Page extract -
I looked at him for a moment, half-expecting him to change his mind about speaking to me. He was just a few weeks short of his forty-second birthday, fit and vigorous. His hair was healthily thick and swept back, his face lean and virtually unlined, the eyes challenging and alive. That familiar piercing, nasal voice was an octave or two higher than it finally became; the result, of course, of being soaked in alcohol.
I put down my orange juice, fiddled inside my briefcase and brought out the thick new notebook. Staring at it, he said: ‘I’m not filling all that for you!’
What struck me most back then was Clough’s supreme confidence, as if he could actually see what lay ahead of him: the League championship and the European Cups and vindication. He had been through three and a half years of violent turbulence – a stupidly impetuous resignation at Derby, an ill-judged decision to manage Third Division Brighton, the forty-four days he spent nursing Don Revie’s dubious inheritance at Leeds and the early traumas at struggling Forest – but he was well over the worst of it when I met him. He was swimming with the current again, and back with Peter Taylor. Forest were fifth in the Second Division. Promotion was seventeen matches away.
The wilderness period changed him, he told me many times later. Each embarrassed step through it taught him career-altering lessons. After Derby he learnt that resigning on a whim led to remorse and regret. After Brighton he learnt to be more careful about his career choices, for going there had been as grievous a mistake as leaving Derby. But it was at Leeds that his most profound transformation took place. He learnt that he needed Taylor beside him, that his abrasive approach had to be tempered, and, crucially, that personal wealth – and a lot of it – was more important than ever. He made a financially jewelled exit, which he repeatedly claimed to me was worth almost £100,000 (the equivalent today of around £850,000). However much he got, the money was critical to the way he managed his career later on.

Given data -

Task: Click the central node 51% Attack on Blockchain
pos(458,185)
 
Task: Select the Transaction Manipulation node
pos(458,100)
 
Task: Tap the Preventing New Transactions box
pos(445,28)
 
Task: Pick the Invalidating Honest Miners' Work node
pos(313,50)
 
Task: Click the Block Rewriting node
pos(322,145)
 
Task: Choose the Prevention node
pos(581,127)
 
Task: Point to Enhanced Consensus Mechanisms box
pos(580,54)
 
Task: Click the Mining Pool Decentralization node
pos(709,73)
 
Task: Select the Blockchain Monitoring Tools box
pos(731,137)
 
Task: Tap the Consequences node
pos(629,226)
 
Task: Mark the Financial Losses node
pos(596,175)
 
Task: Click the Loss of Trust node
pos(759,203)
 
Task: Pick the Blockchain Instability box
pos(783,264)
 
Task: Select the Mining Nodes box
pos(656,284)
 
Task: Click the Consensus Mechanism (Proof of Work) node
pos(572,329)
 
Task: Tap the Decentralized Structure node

Tasks to complete -
1. List every football club that the passage about Clough names.
2. Proceed with the passage about Clough, picking up right after its final sentence.

Task responses -
1.
Derby
Brighton
Leeds
Forest

2.
Whenever Leeds came up in conversation – even in the season before he retired from Forest – Clough never tired of talking about both the raw anger he felt towards them, for what he regarded as the spineless collapse of the board at the first sign of player revolt, and the size of the pay-off he had been given.
Why Clough accepted the offer to manage Leeds isn’t difficult to fathom. Brighton had high ambitions but low resources. The club was going nowhere. Achieving success for them, he said to me on more than one occasion, was ‘like asking Lester Pig-gott to win the Derby on a Skegness donkey’. The nadir was Brighton’s 4–0 defeat to the part-timers of Walton & Hersham in an FA Cup replay. ‘I lost to a team that sounded like a firm of solicitors,’ he moaned.
Clough had panicked after leaving Derby: ‘I had too much time to think – and not enough brain to think with’ was the line he always used. He missed the glitz of the First Division. When Leeds rang him after Revie’s predictable appointment as England manager, it was like dropping a rope ladder to a man adrift at sea. Of course, Clough snatched at it.
He abhorred Revie and regarded Leeds, then League champions, as insular and rotten. But there was a perverse attraction in managing the club he had remorselessly criticised for half a dozen years or more. He accused them of being cheats and charlatans, cursed them for their gamesmanship. But now he would teach them how football ought to be played. He would do what Revie could not, and in the process, gain his revenge over the club.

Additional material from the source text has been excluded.